··· RECORDS PROVIDED ···
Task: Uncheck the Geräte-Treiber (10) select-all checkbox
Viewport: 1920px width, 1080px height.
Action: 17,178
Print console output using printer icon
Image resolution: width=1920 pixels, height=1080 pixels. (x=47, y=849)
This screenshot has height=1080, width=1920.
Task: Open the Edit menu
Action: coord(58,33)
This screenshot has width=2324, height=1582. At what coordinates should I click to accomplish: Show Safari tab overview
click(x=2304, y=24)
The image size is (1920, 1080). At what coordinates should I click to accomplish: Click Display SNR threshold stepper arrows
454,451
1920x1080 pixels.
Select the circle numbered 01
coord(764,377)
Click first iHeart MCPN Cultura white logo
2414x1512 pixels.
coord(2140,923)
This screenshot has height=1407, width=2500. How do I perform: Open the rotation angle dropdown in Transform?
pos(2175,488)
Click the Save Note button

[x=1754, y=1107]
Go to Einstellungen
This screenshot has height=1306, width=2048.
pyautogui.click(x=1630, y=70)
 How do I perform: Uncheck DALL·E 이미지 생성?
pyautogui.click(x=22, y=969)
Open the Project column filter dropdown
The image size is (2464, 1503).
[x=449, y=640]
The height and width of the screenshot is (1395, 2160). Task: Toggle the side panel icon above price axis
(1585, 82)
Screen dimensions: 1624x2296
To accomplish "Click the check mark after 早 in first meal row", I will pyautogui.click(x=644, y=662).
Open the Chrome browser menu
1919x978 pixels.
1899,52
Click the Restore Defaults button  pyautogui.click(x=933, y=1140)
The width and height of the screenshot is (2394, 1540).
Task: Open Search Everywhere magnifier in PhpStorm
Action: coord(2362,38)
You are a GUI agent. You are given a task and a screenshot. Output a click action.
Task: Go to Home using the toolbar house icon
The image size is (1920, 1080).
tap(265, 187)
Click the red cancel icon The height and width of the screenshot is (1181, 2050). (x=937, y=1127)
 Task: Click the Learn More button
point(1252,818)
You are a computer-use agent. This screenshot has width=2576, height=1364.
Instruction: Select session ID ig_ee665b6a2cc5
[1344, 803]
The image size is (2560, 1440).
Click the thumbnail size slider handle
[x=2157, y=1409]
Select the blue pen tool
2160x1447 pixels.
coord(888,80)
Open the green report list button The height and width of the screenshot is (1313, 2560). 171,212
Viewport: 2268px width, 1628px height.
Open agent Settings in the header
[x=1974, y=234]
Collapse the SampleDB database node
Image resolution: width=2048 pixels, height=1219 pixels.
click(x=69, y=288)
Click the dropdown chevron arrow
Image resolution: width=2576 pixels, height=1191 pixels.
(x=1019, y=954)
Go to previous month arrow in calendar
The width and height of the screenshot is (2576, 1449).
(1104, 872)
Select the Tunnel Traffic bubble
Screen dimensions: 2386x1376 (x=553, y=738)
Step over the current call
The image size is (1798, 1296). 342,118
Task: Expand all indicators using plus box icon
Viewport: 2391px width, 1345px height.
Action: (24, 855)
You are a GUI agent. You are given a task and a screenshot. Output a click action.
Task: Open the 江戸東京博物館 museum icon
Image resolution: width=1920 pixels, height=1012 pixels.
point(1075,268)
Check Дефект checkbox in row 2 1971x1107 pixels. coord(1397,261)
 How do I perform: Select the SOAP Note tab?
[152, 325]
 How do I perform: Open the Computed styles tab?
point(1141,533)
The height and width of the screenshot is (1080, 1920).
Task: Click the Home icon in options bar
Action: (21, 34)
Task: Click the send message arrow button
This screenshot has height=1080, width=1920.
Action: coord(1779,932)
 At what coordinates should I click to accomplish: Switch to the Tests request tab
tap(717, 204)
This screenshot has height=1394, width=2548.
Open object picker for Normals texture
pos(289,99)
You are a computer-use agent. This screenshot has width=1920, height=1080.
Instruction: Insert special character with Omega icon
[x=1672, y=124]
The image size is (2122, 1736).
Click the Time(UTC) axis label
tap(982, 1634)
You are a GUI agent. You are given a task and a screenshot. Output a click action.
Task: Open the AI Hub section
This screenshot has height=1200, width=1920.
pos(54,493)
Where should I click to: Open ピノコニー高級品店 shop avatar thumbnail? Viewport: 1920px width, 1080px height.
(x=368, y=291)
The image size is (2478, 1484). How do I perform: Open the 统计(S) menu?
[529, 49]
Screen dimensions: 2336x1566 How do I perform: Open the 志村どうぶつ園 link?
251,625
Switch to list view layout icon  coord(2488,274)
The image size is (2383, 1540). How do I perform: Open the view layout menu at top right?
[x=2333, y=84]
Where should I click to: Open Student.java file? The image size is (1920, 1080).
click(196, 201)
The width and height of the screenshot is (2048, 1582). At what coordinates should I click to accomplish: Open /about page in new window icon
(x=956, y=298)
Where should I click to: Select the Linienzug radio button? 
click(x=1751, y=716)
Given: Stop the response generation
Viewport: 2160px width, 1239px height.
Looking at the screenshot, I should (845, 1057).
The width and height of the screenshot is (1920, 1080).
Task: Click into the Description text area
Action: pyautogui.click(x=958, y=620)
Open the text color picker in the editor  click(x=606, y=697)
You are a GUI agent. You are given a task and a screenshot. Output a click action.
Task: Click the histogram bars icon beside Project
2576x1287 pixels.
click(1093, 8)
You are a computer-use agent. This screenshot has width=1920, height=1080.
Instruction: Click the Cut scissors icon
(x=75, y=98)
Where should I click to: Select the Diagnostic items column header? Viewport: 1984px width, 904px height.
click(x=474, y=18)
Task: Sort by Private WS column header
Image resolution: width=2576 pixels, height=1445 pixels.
···
BRIEF: Return every record above exactly as written.

REPLY TO THE EXERCISE:
Task: Uncheck the Geräte-Treiber (10) select-all checkbox
Viewport: 1920px width, 1080px height.
Action: 17,178
Print console output using printer icon
Image resolution: width=1920 pixels, height=1080 pixels. (x=47, y=849)
This screenshot has height=1080, width=1920.
Task: Open the Edit menu
Action: coord(58,33)
This screenshot has width=2324, height=1582. At what coordinates should I click to accomplish: Show Safari tab overview
click(x=2304, y=24)
The image size is (1920, 1080). At what coordinates should I click to accomplish: Click Display SNR threshold stepper arrows
454,451
1920x1080 pixels.
Select the circle numbered 01
coord(764,377)
Click first iHeart MCPN Cultura white logo
2414x1512 pixels.
coord(2140,923)
This screenshot has height=1407, width=2500. How do I perform: Open the rotation angle dropdown in Transform?
pos(2175,488)
Click the Save Note button

[x=1754, y=1107]
Go to Einstellungen
This screenshot has height=1306, width=2048.
pyautogui.click(x=1630, y=70)
 How do I perform: Uncheck DALL·E 이미지 생성?
pyautogui.click(x=22, y=969)
Open the Project column filter dropdown
The image size is (2464, 1503).
[x=449, y=640]
The height and width of the screenshot is (1395, 2160). Task: Toggle the side panel icon above price axis
(1585, 82)
Screen dimensions: 1624x2296
To accomplish "Click the check mark after 早 in first meal row", I will pyautogui.click(x=644, y=662).
Open the Chrome browser menu
1919x978 pixels.
1899,52
Click the Restore Defaults button  pyautogui.click(x=933, y=1140)
The width and height of the screenshot is (2394, 1540).
Task: Open Search Everywhere magnifier in PhpStorm
Action: coord(2362,38)
You are a GUI agent. You are given a task and a screenshot. Output a click action.
Task: Go to Home using the toolbar house icon
The image size is (1920, 1080).
tap(265, 187)
Click the red cancel icon The height and width of the screenshot is (1181, 2050). (x=937, y=1127)
 Task: Click the Learn More button
point(1252,818)
You are a computer-use agent. This screenshot has width=2576, height=1364.
Instruction: Select session ID ig_ee665b6a2cc5
[1344, 803]
The image size is (2560, 1440).
Click the thumbnail size slider handle
[x=2157, y=1409]
Select the blue pen tool
2160x1447 pixels.
coord(888,80)
Open the green report list button The height and width of the screenshot is (1313, 2560). 171,212
Viewport: 2268px width, 1628px height.
Open agent Settings in the header
[x=1974, y=234]
Collapse the SampleDB database node
Image resolution: width=2048 pixels, height=1219 pixels.
click(x=69, y=288)
Click the dropdown chevron arrow
Image resolution: width=2576 pixels, height=1191 pixels.
(x=1019, y=954)
Go to previous month arrow in calendar
The width and height of the screenshot is (2576, 1449).
(1104, 872)
Select the Tunnel Traffic bubble
Screen dimensions: 2386x1376 (x=553, y=738)
Step over the current call
The image size is (1798, 1296). 342,118
Task: Expand all indicators using plus box icon
Viewport: 2391px width, 1345px height.
Action: (24, 855)
You are a GUI agent. You are given a task and a screenshot. Output a click action.
Task: Open the 江戸東京博物館 museum icon
Image resolution: width=1920 pixels, height=1012 pixels.
point(1075,268)
Check Дефект checkbox in row 2 1971x1107 pixels. coord(1397,261)
 How do I perform: Select the SOAP Note tab?
[152, 325]
 How do I perform: Open the Computed styles tab?
point(1141,533)
The height and width of the screenshot is (1080, 1920).
Task: Click the Home icon in options bar
Action: (21, 34)
Task: Click the send message arrow button
This screenshot has height=1080, width=1920.
Action: coord(1779,932)
 At what coordinates should I click to accomplish: Switch to the Tests request tab
tap(717, 204)
This screenshot has height=1394, width=2548.
Open object picker for Normals texture
pos(289,99)
You are a computer-use agent. This screenshot has width=1920, height=1080.
Instruction: Insert special character with Omega icon
[x=1672, y=124]
The image size is (2122, 1736).
Click the Time(UTC) axis label
tap(982, 1634)
You are a GUI agent. You are given a task and a screenshot. Output a click action.
Task: Open the AI Hub section
This screenshot has height=1200, width=1920.
pos(54,493)
Where should I click to: Open ピノコニー高級品店 shop avatar thumbnail? Viewport: 1920px width, 1080px height.
(x=368, y=291)
The image size is (2478, 1484). How do I perform: Open the 统计(S) menu?
[529, 49]
Screen dimensions: 2336x1566 How do I perform: Open the 志村どうぶつ園 link?
251,625
Switch to list view layout icon  coord(2488,274)
The image size is (2383, 1540). How do I perform: Open the view layout menu at top right?
[x=2333, y=84]
Where should I click to: Open Student.java file? The image size is (1920, 1080).
click(196, 201)
The width and height of the screenshot is (2048, 1582). At what coordinates should I click to accomplish: Open /about page in new window icon
(x=956, y=298)
Where should I click to: Select the Linienzug radio button? 
click(x=1751, y=716)
Given: Stop the response generation
Viewport: 2160px width, 1239px height.
Looking at the screenshot, I should (845, 1057).
The width and height of the screenshot is (1920, 1080).
Task: Click into the Description text area
Action: pyautogui.click(x=958, y=620)
Open the text color picker in the editor  click(x=606, y=697)
You are a GUI agent. You are given a task and a screenshot. Output a click action.
Task: Click the histogram bars icon beside Project
2576x1287 pixels.
click(1093, 8)
You are a computer-use agent. This screenshot has width=1920, height=1080.
Instruction: Click the Cut scissors icon
(x=75, y=98)
Where should I click to: Select the Diagnostic items column header? Viewport: 1984px width, 904px height.
click(x=474, y=18)
Task: Sort by Private WS column header
Image resolution: width=2576 pixels, height=1445 pixels.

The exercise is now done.